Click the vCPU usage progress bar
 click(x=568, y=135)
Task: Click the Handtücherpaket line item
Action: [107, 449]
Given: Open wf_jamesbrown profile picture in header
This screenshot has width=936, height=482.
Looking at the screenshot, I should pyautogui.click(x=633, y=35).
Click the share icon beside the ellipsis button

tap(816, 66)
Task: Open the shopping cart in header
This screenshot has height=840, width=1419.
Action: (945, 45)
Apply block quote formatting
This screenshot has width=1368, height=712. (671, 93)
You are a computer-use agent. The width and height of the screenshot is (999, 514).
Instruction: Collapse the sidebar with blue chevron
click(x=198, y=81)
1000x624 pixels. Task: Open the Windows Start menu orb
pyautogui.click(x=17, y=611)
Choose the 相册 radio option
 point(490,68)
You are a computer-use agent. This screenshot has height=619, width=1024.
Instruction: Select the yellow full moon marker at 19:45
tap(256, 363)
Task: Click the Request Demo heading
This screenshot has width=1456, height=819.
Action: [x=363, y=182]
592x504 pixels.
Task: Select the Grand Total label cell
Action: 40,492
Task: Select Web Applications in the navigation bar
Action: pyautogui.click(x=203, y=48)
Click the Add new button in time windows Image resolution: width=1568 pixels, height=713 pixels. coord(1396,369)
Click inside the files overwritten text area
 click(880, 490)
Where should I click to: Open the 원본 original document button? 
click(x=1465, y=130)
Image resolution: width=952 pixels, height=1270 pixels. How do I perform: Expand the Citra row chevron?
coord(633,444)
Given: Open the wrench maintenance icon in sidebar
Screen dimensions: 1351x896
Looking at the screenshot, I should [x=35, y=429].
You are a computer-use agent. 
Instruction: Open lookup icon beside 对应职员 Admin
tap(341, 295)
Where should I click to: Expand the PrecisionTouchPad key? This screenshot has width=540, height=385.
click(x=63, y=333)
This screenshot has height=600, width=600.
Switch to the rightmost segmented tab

Exercise requirements - Each line above must be output exactly as it stands.

Written solution -
Click the vCPU usage progress bar
 click(x=568, y=135)
Task: Click the Handtücherpaket line item
Action: [107, 449]
Given: Open wf_jamesbrown profile picture in header
This screenshot has width=936, height=482.
Looking at the screenshot, I should pyautogui.click(x=633, y=35).
Click the share icon beside the ellipsis button

tap(816, 66)
Task: Open the shopping cart in header
This screenshot has height=840, width=1419.
Action: (945, 45)
Apply block quote formatting
This screenshot has width=1368, height=712. (671, 93)
You are a computer-use agent. The width and height of the screenshot is (999, 514).
Instruction: Collapse the sidebar with blue chevron
click(x=198, y=81)
1000x624 pixels. Task: Open the Windows Start menu orb
pyautogui.click(x=17, y=611)
Choose the 相册 radio option
 point(490,68)
You are a computer-use agent. This screenshot has height=619, width=1024.
Instruction: Select the yellow full moon marker at 19:45
tap(256, 363)
Task: Click the Request Demo heading
This screenshot has width=1456, height=819.
Action: [x=363, y=182]
592x504 pixels.
Task: Select the Grand Total label cell
Action: 40,492
Task: Select Web Applications in the navigation bar
Action: pyautogui.click(x=203, y=48)
Click the Add new button in time windows Image resolution: width=1568 pixels, height=713 pixels. coord(1396,369)
Click inside the files overwritten text area
 click(880, 490)
Where should I click to: Open the 원본 original document button? 
click(x=1465, y=130)
Image resolution: width=952 pixels, height=1270 pixels. How do I perform: Expand the Citra row chevron?
coord(633,444)
Given: Open the wrench maintenance icon in sidebar
Screen dimensions: 1351x896
Looking at the screenshot, I should [x=35, y=429].
You are a computer-use agent. 
Instruction: Open lookup icon beside 对应职员 Admin
tap(341, 295)
Where should I click to: Expand the PrecisionTouchPad key? This screenshot has width=540, height=385.
click(x=63, y=333)
This screenshot has height=600, width=600.
Switch to the rightmost segmented tab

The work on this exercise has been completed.